- Task directions -
Report how many lines in the records below contain the string "Expand", giving only the number.
◇ ◇ ◇
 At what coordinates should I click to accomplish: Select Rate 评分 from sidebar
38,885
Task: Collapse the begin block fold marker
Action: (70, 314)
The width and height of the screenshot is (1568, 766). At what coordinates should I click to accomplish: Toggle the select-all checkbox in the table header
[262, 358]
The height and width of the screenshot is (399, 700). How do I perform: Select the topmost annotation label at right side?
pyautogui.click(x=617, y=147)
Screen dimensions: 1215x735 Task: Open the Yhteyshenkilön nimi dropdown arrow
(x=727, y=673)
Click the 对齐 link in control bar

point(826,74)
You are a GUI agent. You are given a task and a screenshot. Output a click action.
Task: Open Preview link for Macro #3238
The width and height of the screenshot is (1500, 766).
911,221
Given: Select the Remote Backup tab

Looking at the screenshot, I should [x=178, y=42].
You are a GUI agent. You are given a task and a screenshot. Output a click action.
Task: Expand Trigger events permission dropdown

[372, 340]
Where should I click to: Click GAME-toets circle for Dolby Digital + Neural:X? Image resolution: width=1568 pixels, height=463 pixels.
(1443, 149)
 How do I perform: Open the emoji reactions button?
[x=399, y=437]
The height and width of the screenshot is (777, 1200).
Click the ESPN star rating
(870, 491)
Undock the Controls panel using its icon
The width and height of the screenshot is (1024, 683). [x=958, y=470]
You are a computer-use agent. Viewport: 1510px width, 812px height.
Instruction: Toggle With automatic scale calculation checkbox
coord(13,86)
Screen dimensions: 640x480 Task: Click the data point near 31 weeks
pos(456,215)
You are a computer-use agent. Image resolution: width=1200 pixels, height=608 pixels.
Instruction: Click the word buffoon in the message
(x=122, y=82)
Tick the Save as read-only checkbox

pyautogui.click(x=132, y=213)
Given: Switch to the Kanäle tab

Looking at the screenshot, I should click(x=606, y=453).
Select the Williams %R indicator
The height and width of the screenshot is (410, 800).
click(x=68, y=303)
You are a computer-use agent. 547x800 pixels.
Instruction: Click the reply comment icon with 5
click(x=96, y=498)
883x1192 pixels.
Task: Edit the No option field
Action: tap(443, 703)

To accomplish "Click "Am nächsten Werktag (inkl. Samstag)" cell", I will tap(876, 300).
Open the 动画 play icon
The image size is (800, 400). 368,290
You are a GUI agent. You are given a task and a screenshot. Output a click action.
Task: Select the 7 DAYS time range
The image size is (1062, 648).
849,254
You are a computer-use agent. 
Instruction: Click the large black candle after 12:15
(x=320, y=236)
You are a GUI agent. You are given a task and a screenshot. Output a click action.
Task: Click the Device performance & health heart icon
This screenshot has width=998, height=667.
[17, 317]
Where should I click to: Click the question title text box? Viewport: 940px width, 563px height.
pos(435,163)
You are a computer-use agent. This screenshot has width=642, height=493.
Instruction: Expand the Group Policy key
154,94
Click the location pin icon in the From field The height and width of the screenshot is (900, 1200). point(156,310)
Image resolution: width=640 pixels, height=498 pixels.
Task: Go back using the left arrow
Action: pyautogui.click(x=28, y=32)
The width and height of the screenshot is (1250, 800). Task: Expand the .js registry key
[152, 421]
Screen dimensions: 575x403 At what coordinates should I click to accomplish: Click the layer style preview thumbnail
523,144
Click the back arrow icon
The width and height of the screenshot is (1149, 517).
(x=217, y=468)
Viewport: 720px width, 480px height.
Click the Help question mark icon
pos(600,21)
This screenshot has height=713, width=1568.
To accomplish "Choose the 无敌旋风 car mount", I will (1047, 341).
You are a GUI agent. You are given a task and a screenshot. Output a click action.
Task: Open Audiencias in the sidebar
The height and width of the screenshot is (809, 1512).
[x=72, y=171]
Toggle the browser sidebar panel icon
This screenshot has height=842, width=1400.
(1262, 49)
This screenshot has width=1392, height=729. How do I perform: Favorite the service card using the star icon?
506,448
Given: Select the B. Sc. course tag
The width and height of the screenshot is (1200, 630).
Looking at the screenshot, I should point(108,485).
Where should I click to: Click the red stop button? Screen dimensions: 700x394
◇ ◇ ◇
- Final result -
3